STATED TASK
Rewrite all of the entries below with every instance of "icon" changed to "symbol" and nothing else altered, and leave the pictures out of your version.

STORED DATA
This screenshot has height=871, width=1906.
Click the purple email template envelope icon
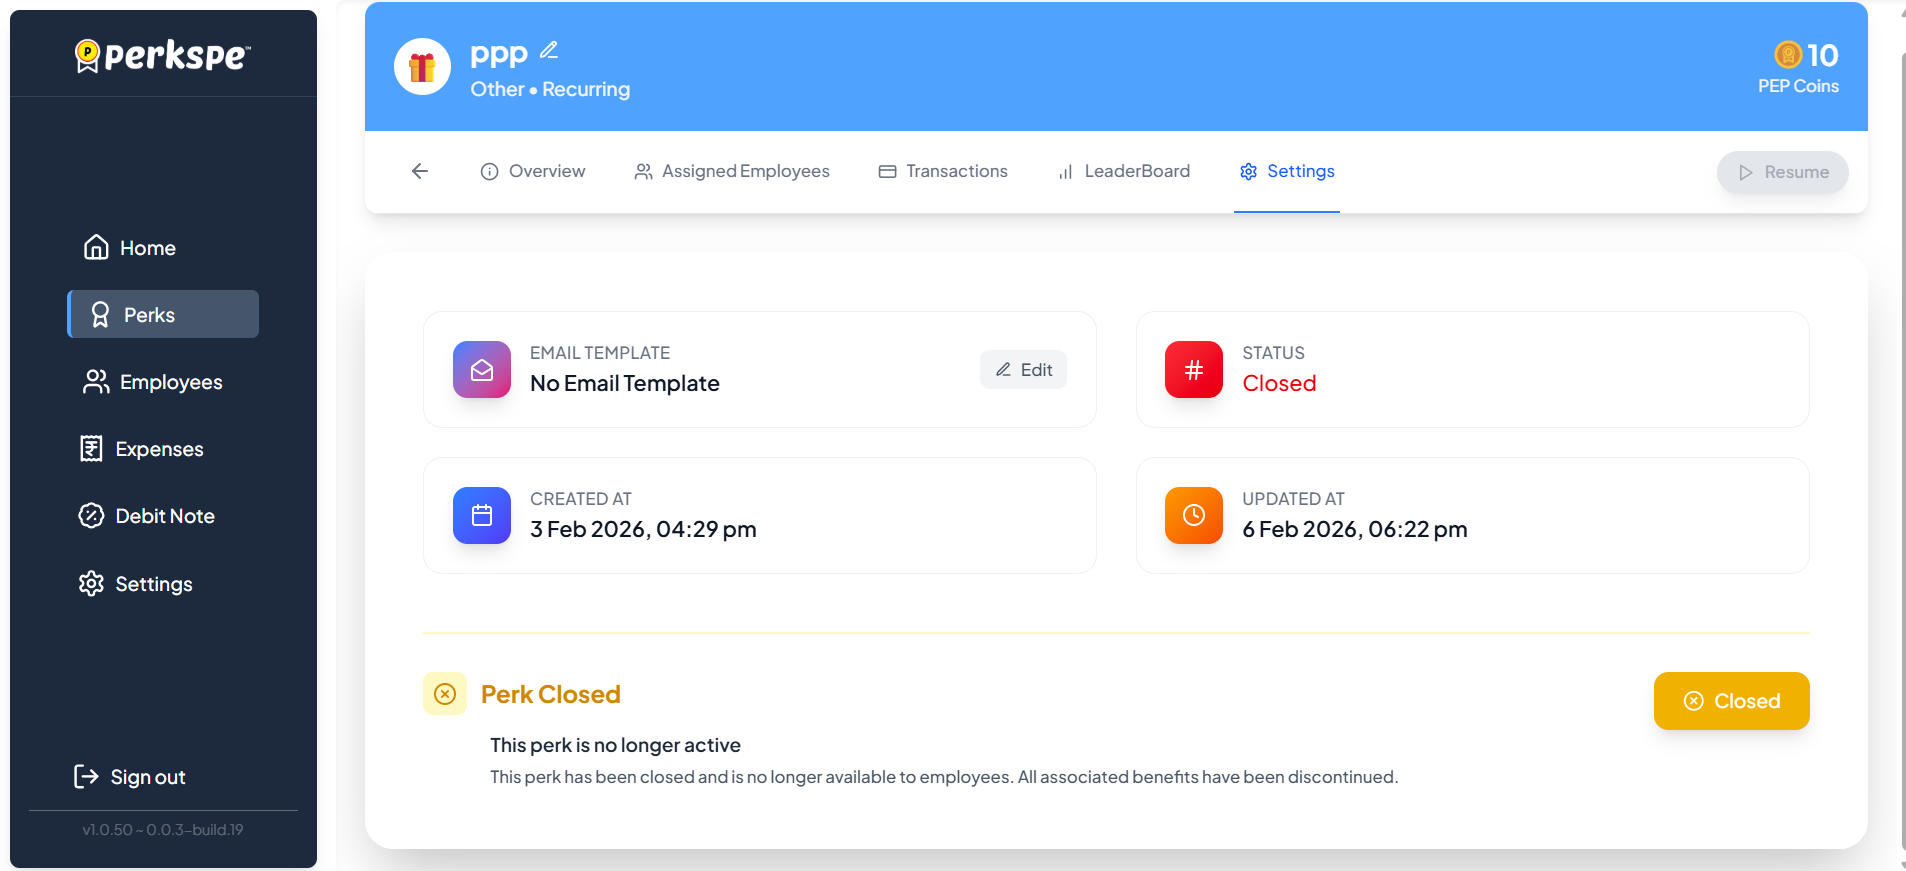[482, 370]
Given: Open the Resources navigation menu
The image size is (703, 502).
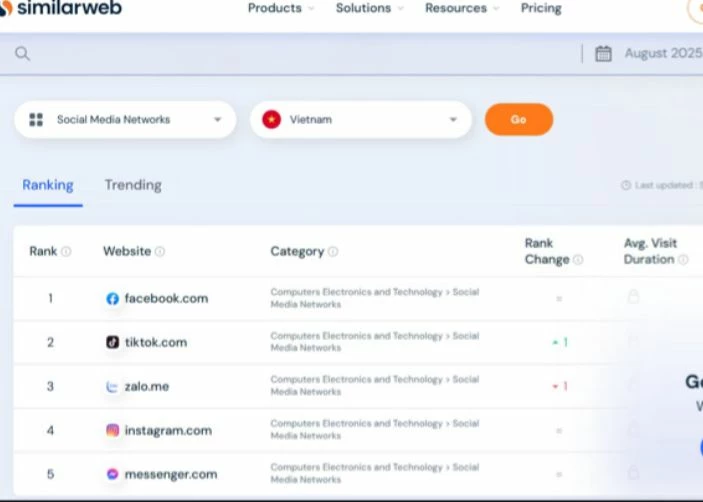Looking at the screenshot, I should [461, 8].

RESULT FOR THIS EXERCISE
This screenshot has height=871, width=1906.
Click the purple email template envelope symbol
[482, 370]
Given: Open the Resources navigation menu
The image size is (703, 502).
Looking at the screenshot, I should [461, 8].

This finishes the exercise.